The Street recently reported on a rather alarming statistic that may soon become a norm when planning for retirement. Quoting an HSBC survey, the article below states:
“64% of people age 70 or older are financially supporting others. That’s compared to just 56% of workers, though 73% of folks 30 through 39 and 70% of those 40 through 49 are borrowing money just to make ends meet…”
As the article points out, more and more retired adults are getting sandwiched between children moving back in with them and paying for the care of aging parents. Both are yet other unanticipated costs, to go along with their own rising healthcare expenses and long-term care needs, that those nearing or in retirement must consider for a thorough retirement plan. It also adds further credence to why current workers feel that they need to save for an extra 7 years in order to secure their retirement.
By Jason Notte
When saving for retirement, make sure to put a little extra away for those coming along for the ride.

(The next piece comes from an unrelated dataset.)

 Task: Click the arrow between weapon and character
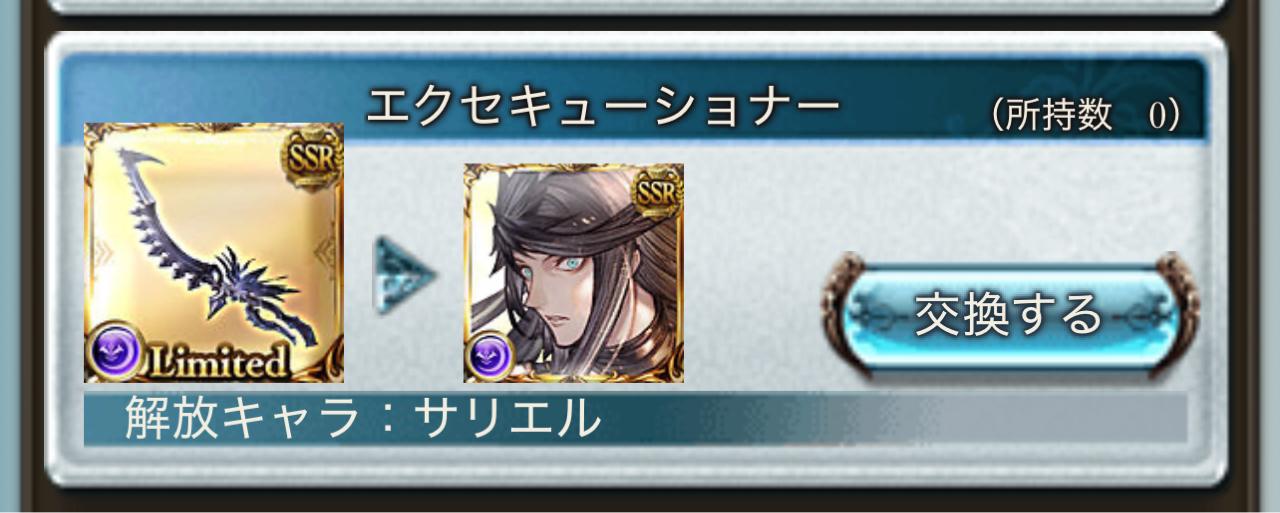405,274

A broad-ranging financial survey from HSBC stumbled across one little nugget worth examining more closely: 64% of people age 70 or older are financially supporting others. That’s compared to just 56% of workers, though 73% of folks 30 through 39 and 70% of those 40 through 49 are borrowing money just to make ends meet.
Retirees are shouldering the load for others despite the fact that 40% are still paying off credit cards, as 12% struggled to pay off loans. That’s coming as a surprise to many of them, as only 20% expected to have credit card debt in retirement and just 5% thought loans would still be a concern.

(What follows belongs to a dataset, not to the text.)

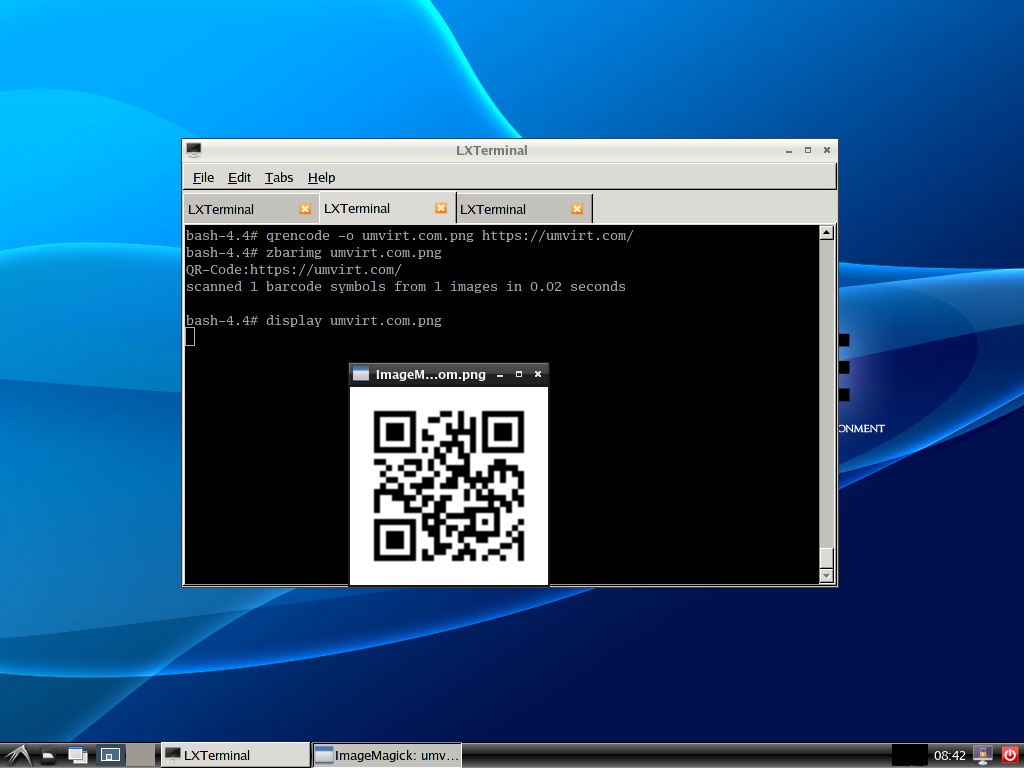Click the iconify all windows icon

[x=78, y=755]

As UBS discovered, Millennials are more than twice as likely to move home after college as their parents were. Saddled with an average of more than $35,000 in student loan debt, according to Edvisors, and facing an unemployment rate almost double that of Generation X, 24% of Millennials prefer to live with their parents to save money, while 22% say their parents wanted them to stay. That means leaning on parents’ health insurance (29%), home buying/renting (28%), auto insurance (26%) and utilities (23%).
“Don’t let yourself get into financial trouble because you failed to reassess your own budget while helping your child,” says Shomari Hearn, a certified financial planner with Palisades Hudson Financial Group’s Fort Lauderdale office. “This holds true for all sorts of gifts, but it can be harder to say no when you share a living space and witness your child’s struggles firsthand.”
Meanwhile, many of those same retirees find themselves supporting their parents in retirement as well.
Though a UBS survey finds that 42% older retirees fear that they’ll become a burden to their children as they age, only 39% of investors have talked with children about who will take care of them in old age. Only 50% have figured healthcare costs into their financial plan, and only 23% have saved for their future care.
That isn’t great news when Census Bureau data predicts that the population of Americans aged 65 and older will grow to greater than 80 million by 2050. Of that group, the number of people likely to require long-term care is expected to more than double from 12 million today to 27 million during that time. If they’re wondering if they’ll actually be a burden to their kids, the answer is an absolute “yes.” Among those currently caring for adult parents, 47% describe it as a heavy burden, 41% described it as a moderate burden and 12% said it was a minimal burden. In no scenario is it no trouble at all.
“Maintaining self-reliance is important to the vast majority of investors,” says Paula Polito, client strategy officer, UBS Wealth Management Americas. “Having a plan in place for long-term care before they actually need it will help them avoid burdening their children.”
As the folks at long-term care insurance provider Genworth financial know all too well, 70% of people over 65 will need long-term care. Even if parents are cared for at home, it won’t be cheap. The median cost of homemaker services — which helps with household chores that can no longer be managed alone, including cooking, cleaning and running errands — is $20 an hour nationwide. Hiring a home health aide for personal needs other than medical care will also cost $20 an hour. Adult Day Health Care (ADC) — which basically amounts to day trips, recreation and social engagements — will run you $69 a day.
Women are going to be on the hook for much of it. Among UBS investors, 66% say they would rely on a daughter for care. Meanwhile, 29% of women vs. 19% of men think they’ll likely be their parents’ caregivers, with 26% of men and 11% of women planning to foist the responsibility onto a sibling. Women say they are willing to become the primary caregiver because they have a closer relationship with their parents (52% of women vs. 41% of men), while men more often say they will take on their parents’ care because they live closer (41% of men vs. 32% of women) or because they have greater financial resources (50% of men vs. 32% of women).
It doesn’t end once they hit retirement age themselves, either. According to a Nationwide Retirement Institute survey, 66% of women are worried they will become a burden to their family as they get older — compared to just 50% of men – while 78% of these women say they are concerned about having money to cover long-term care expenses. More than 62% of women haven’t talked to anyone about long-term care costs, and 43% of those with a spouse and 62% of women with at least one child won’t because they don’t want them to worry.
“The sacrifice women make for their families at the expense of their health and finances does not come cheap,” says Shawn Britt, director of long term care/advance consulting at Nationwide. “Families need to be aware of what they will face if they do not plan ahead for this risk – both emotionally and financially.”